We take our cork board as can be seen in the image above, and we just draw quickly around the outline of a bike base.

This is only a rough guide and the ruin pieces could either hang off the edge of the base or could be smaller and inside the frame of the plastic base. Your choice.

I decided to keep mine more or less the same size as the GW plastic base.

Once this has been done once, figure out how many bases you need and then rinse and repeat.
Draw as many as you need.

I left some reasonable space inbetween the outlines as I wasn't sure how I wanted to proceed - did I want the ruins to hang over, how irregular did I want the ruins to be.. Etc..

After doing this, I swiftly cut around the outlines of each base, leaving the corners angular so I could neaten them up and "irregularise" them later.

I really wanted each base to be individual and therefore I cut all of them out first, then left them ready to play.
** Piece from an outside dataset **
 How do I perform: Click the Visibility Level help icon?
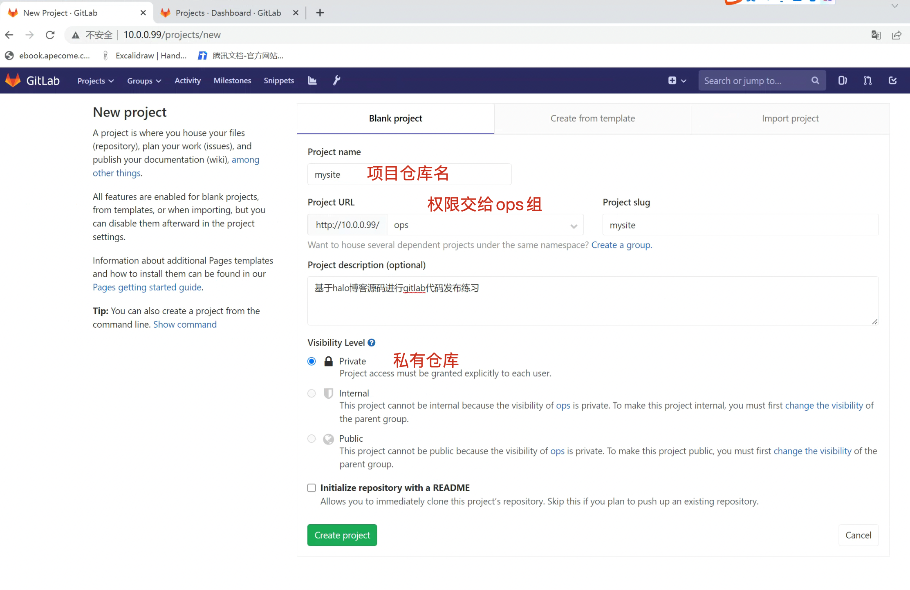pyautogui.click(x=371, y=342)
Once I had them all done, I started to cut them up and bevel the edge in a very rough and ready fashion. This was a simple process, each ruin taking maybe a minute maximum.

I cut some pieces "broken" like the piece to the right, whilst others were kept simple with rough edging.

Once I had cut the bases to the size and shape I wanted, I used wood glue to attach the ruin to the bases.

In order to keep them individual, I wanted to insert plastic tubing to create sewerage or random industrial piping in the midst of the ruins.

I just made small cuts using the hobby knife and inserted
lengths of plasticard tubing that I bought from Evergreen Scale Models. Perfect for the job. I bought a pack of random assorted thicknesses to increase the  variety between the models.

The process took maybe a hour, an hour and a half tops.. And it has produced some excellent and individual ruined bases for the Ravenwing to zoom over.

The next stage is to use the airbrush to base coat them black, then grey, then a single fade highlight... Some pigment for a final finish and boom..they will be done!

The 'Wing will then get pinned into them and army done... :)

I encourage you guys to have a go at cork basing. It is far far cheaper than resin bases, takes just a couple of hours for an army and makes you feel like you not just a tournament playing goon! I'm loving a bit of hobby nonsense at the minute. You can also see how much spare material I have from a single sheet costing £4! It's off camera, but there is enough to also make a decent sized 40k ruin terrain piece.. Plus some scatter terrain from what you see spare as off cuts. Bargain.

I'll update the finished pieces later in the week, with an almost finished Ravenwing force.. I am just awaiting a FW Jetbike for my Librarian and some more Death Korps dudes for my Blob IG Allied force.. 


  1. Great tips. Love it.

    Its a great way to make your army look 1 notch greater, but so simple to achieve.

    Much like my deathwing basing, its striking, but not time consuming but draws peoples eyes in to your force.

    I don't know if you found this Ven, but I find doing a "nice base" not as monotonous and boring as flocking, and the small extra time investment was easier as the reward was much greater.

    I personally cant stand flocking, I've always "painted" my bases (using flock at times, but only for texture, not the finish).

    Whats brilliant is cork board is quite cheap, and your stone effect looks much like what you would pay £2 per base for a resin cast one.

    You could do flag stones, rocky out cropping and many other styles looking at this.

    1. Those were almost exactly my thoughts Bull.. I did not want to pay £2-£4 per base for a resin one if I could replicate something similar for far less.

      It was also far more rewarding to create these bases than just dunking dudes in pots of flock..

      You could do almost anything with the cork board sheets.. I've already got ideas on using cork board to create stunning bases for a craft world Eldar army I am thinking on.. And as revamping my Tau is the next hobby project, I'm thinking of ways to replicate the Tau "greater good" symbol on all their bases..especially for crisis suits..

    2. Thats what I was thinking with flagstones - you just "bore" out the symbols / patterns you need. You could put a healthy dose of PVE glue over the top if you want to create a smooth effect, or keep the stone feeling with the cork board.

      This ties into an article I want to do on simple but effective tricks I learned - especially if I start painting again I'll focus on it from this POV.